# Choosing a barn with no research before - rant! (and longer than anticipated)



## lubylol (Aug 8, 2011)

I completely agree with you. I'm so tired of reading the threads where people are like "The BO won't blah blah and I'm mad because I have to pay blah blah"

It just urks my skin :twisted:


----------



## ponyboy (Jul 24, 2008)

I signed up for lessons at a barn once sight unseen and the place turned out to be an absolute dive. Lesson learned: Anybody can make themselves look good on a web site.


----------



## coffeegod (May 6, 2011)

Addendum: There is no planning for a bat sh!t crazy barn owner.


----------



## livestoride (Mar 30, 2011)

Thats true and I've gone and looked and spoke with the BO and thought it was going to be great when in fact I was lied to. The difference is that I moved my horse. I didn't try to make the BO cahnge for me. I just left.


----------



## thesilverspear (Aug 20, 2009)

coffeegod said:


> Addendum: There is no planning for a bat sh!t crazy barn owner.

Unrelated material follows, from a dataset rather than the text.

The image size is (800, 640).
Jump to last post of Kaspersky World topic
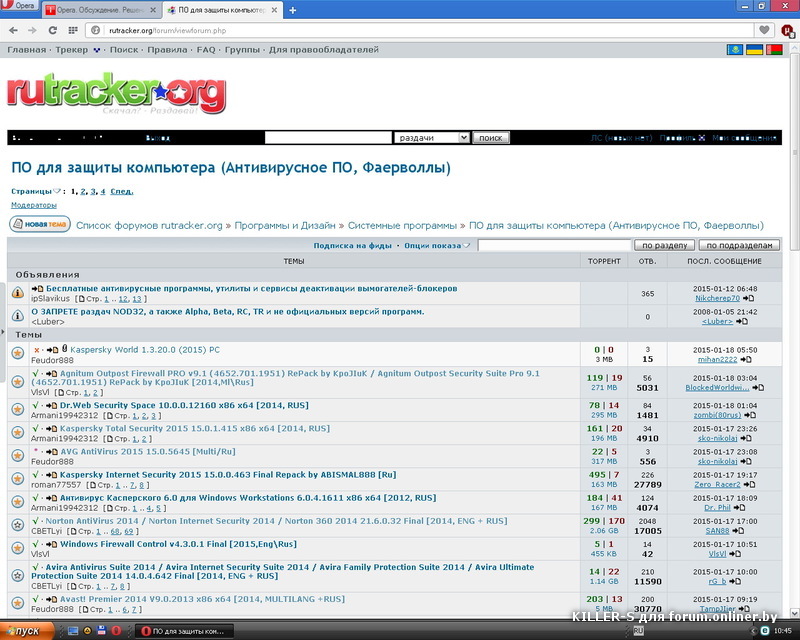746,359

Yep. Even if you visit the barn beforehand, people can appear completely sane and reasonable on a first meeting when in reality, they're not.


----------



## Shenandoah (Aug 9, 2010)

coffeegod said:


> Addendum: There is no planning for a bat sh!t crazy barn owner.


No guarantees, but if possible, talk to some other boarders before moving in. There might be a couple willing to give you the real picture.


----------



## Alwaysbehind (Jul 10, 2009)

High fives to livestoride. Wonderful points. 

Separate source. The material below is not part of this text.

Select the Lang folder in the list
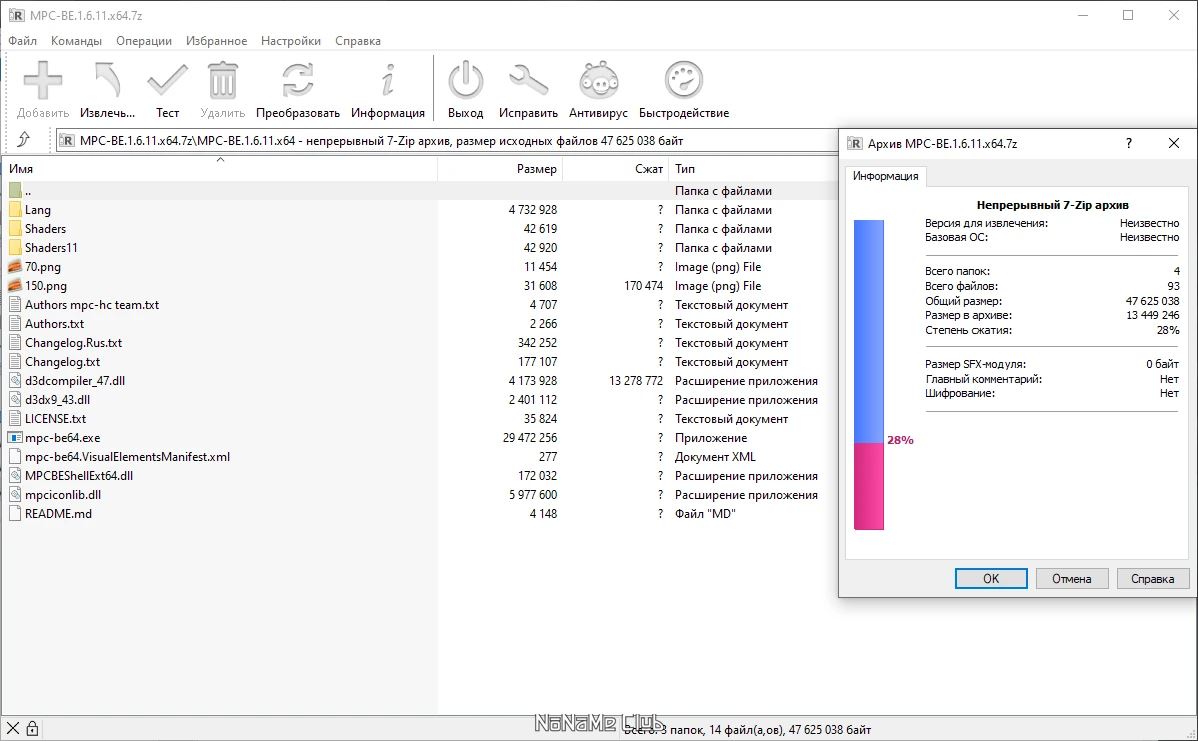This screenshot has width=1198, height=741. [x=38, y=210]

Only you can do what is right for you and your horse. Do not pick a barn that you can not live with and expect it to change. 

If when you walked through all the stalls had very scant bedding and you are the type that having heaps of bedding is the end all and be all of life, do not pick this barn even if the person walking you around says 'I am sure that will not be a problem'.


----------



## natisha (Jan 11, 2011)

Oh boy, now I'm scared.:wink: The OP will be keeping her horses at my place for her weekened ride. She stopped in then hauled out to go riding. I wonder if she'll be back?


----------



## natisha (Jan 11, 2011)

They came back
Livestoride & her husband are the nicest people & make a great couple.
Their horses are very nice too. Pete the gelding is beyond handsome & has a puppy dog personality. Gem is beautiful & very smart.
They would be welcomed back any time.


----------



## Maverick101 (Nov 8, 2009)

coffeegod said:


> Addendum: There is no planning for a bat sh!t crazy barn owner.


And there is also no planning for a bat sh!t crazy boarder

I have experienced the other, where a boarder comes in w the "my horse is so low maintenance, and I'm very laid back".......then a month later the horse has a list of needs a mile long, and the owner turns into a huge Diva......


----------